Pulmonary arterial hypertension remains a devastating disease without a cure. The major complication of this disease is the abnormal growth of vascular cells, resulting in pulmonary vascular remodeling. Thus, agents, which affect the remodeled vessels by killing unwanted cells, should improve treatment strategies. The present study reports that antitumor drugs selectively kill vascular cells in remodeled pulmonary vessels in rat models of pulmonary hypertension.

METHODS AND RESULTS

After developing pulmonary vascular remodeling in chronic hypoxia or chronic hypoxia/SU-5416 models, rats were injected with antitumor drugs including proteasome inhibitors (bortezomib and MG-132) and daunorubicin. Within 1 to 3 days, these agents reduced the media and intima thickness of remodeled pulmonary vascular walls, but not the thickness of normal pulmonary vessels. These drugs also promoted apoptotic and autophagic death of vascular cells in the remodeled vessels, but not in normal vessels. We provide evidence that the upregulation of annexin A1, leading to GATA4-dependent downregulation of Bcl-xL, is a mechanism for specific apoptotic killing, and for the role of parkin in defining specificity of autophagic killing of remodeled vascular cells.

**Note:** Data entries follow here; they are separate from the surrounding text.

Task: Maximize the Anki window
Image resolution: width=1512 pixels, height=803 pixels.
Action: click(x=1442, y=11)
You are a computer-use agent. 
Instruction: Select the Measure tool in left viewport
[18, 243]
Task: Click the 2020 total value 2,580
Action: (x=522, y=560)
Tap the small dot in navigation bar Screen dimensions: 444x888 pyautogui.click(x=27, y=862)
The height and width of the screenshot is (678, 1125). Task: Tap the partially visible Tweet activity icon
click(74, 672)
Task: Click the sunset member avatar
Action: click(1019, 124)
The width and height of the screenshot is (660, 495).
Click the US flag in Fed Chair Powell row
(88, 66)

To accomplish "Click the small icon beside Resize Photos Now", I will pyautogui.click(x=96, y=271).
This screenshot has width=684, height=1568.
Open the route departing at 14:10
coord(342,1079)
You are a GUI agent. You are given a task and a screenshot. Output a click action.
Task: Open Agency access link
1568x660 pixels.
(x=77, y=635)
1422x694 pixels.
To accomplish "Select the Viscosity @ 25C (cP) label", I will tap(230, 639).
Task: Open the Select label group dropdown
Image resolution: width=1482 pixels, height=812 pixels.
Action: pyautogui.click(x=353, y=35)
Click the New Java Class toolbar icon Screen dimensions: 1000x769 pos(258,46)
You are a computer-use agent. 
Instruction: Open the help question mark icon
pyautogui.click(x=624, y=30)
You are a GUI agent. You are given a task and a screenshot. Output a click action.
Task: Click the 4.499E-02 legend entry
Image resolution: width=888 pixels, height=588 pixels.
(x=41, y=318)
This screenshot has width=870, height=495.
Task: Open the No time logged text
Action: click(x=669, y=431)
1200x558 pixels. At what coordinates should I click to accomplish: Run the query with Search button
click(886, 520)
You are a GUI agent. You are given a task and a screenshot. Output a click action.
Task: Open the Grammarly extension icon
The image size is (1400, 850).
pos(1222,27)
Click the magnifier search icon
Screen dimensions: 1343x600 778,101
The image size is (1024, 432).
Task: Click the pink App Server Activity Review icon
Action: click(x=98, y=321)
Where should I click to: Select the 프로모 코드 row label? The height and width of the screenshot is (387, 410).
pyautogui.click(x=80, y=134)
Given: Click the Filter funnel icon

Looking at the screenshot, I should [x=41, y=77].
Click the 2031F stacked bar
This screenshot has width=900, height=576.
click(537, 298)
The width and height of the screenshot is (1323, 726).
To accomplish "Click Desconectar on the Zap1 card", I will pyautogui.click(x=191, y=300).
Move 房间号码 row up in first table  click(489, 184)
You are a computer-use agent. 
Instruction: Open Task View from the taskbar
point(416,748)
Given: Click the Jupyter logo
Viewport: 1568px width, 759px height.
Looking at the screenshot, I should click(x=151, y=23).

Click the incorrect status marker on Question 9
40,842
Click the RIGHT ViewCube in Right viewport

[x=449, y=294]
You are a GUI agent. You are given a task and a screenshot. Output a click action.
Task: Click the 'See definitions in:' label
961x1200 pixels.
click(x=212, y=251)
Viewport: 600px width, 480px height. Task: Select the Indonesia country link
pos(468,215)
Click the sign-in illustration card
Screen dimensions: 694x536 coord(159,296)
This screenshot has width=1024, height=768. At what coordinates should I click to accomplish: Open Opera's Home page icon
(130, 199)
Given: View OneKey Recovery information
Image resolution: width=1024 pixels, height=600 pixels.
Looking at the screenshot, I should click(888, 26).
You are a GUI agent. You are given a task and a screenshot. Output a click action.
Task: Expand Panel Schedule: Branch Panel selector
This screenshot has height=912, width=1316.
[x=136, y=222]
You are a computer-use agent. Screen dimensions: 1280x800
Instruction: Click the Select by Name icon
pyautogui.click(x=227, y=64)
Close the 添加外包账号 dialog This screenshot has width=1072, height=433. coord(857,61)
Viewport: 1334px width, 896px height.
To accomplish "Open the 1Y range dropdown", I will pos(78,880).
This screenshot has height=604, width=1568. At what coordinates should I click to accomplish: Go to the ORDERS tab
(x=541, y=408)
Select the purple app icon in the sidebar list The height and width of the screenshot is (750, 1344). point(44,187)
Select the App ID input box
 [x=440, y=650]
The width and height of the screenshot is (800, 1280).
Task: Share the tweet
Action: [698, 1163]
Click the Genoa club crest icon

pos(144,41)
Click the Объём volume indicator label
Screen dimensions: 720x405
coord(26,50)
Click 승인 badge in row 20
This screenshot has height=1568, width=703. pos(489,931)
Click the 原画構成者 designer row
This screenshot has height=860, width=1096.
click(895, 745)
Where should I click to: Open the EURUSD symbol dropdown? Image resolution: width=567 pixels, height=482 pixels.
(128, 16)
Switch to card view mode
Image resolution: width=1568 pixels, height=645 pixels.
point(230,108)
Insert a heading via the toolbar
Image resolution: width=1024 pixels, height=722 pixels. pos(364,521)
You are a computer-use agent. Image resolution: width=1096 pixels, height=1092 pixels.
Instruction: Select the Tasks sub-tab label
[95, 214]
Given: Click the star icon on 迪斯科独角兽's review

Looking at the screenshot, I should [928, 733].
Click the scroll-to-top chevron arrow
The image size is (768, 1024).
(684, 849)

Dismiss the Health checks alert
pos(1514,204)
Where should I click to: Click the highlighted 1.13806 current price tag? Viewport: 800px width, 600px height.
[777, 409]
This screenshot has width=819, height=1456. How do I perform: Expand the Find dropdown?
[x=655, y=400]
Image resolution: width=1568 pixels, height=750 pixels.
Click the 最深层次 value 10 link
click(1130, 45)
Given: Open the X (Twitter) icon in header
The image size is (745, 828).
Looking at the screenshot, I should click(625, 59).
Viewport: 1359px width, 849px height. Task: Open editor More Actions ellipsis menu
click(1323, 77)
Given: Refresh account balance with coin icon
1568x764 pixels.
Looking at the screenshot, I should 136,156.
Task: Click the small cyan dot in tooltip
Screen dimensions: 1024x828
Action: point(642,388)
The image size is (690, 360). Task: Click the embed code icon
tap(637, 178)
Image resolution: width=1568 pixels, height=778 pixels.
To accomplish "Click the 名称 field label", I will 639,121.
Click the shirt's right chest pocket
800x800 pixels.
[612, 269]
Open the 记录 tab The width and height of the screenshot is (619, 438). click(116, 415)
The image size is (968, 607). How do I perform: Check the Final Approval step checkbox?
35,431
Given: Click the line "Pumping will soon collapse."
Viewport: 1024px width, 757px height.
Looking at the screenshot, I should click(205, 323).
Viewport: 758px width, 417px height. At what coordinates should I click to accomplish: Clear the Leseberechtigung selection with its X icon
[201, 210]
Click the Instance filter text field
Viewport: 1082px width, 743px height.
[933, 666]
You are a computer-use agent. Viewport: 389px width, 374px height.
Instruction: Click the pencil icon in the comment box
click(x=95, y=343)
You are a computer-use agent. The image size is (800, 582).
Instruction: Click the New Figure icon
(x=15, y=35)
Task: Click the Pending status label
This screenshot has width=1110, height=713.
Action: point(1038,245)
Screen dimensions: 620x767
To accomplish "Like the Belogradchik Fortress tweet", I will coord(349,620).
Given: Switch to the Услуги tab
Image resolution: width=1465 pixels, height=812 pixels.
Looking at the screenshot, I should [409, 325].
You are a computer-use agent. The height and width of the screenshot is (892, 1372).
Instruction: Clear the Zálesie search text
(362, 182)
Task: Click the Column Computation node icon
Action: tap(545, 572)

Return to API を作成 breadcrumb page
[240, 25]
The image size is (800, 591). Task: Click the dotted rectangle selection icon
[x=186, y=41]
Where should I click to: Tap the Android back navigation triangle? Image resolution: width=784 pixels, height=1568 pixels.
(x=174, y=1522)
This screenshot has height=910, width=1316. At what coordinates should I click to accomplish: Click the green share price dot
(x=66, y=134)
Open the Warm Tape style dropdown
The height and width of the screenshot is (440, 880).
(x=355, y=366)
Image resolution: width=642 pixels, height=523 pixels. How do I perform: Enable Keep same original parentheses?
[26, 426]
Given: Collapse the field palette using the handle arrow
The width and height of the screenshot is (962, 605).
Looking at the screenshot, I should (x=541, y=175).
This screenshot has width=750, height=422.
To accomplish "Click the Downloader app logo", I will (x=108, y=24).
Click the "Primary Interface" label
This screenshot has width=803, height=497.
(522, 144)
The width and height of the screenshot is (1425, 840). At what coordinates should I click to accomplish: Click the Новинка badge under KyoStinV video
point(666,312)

The reversal of pulmonary vascular remodeling increased the capacity of vasodilators to reduce pulmonary arterial pressure.

CONCLUSIONS

These results suggest that antitumor drugs can specifically kill cells in remodeled pulmonary vascular walls and may be useful for improving the efficacy of current therapeutic strategies to treat pulmonary arterial hypertension.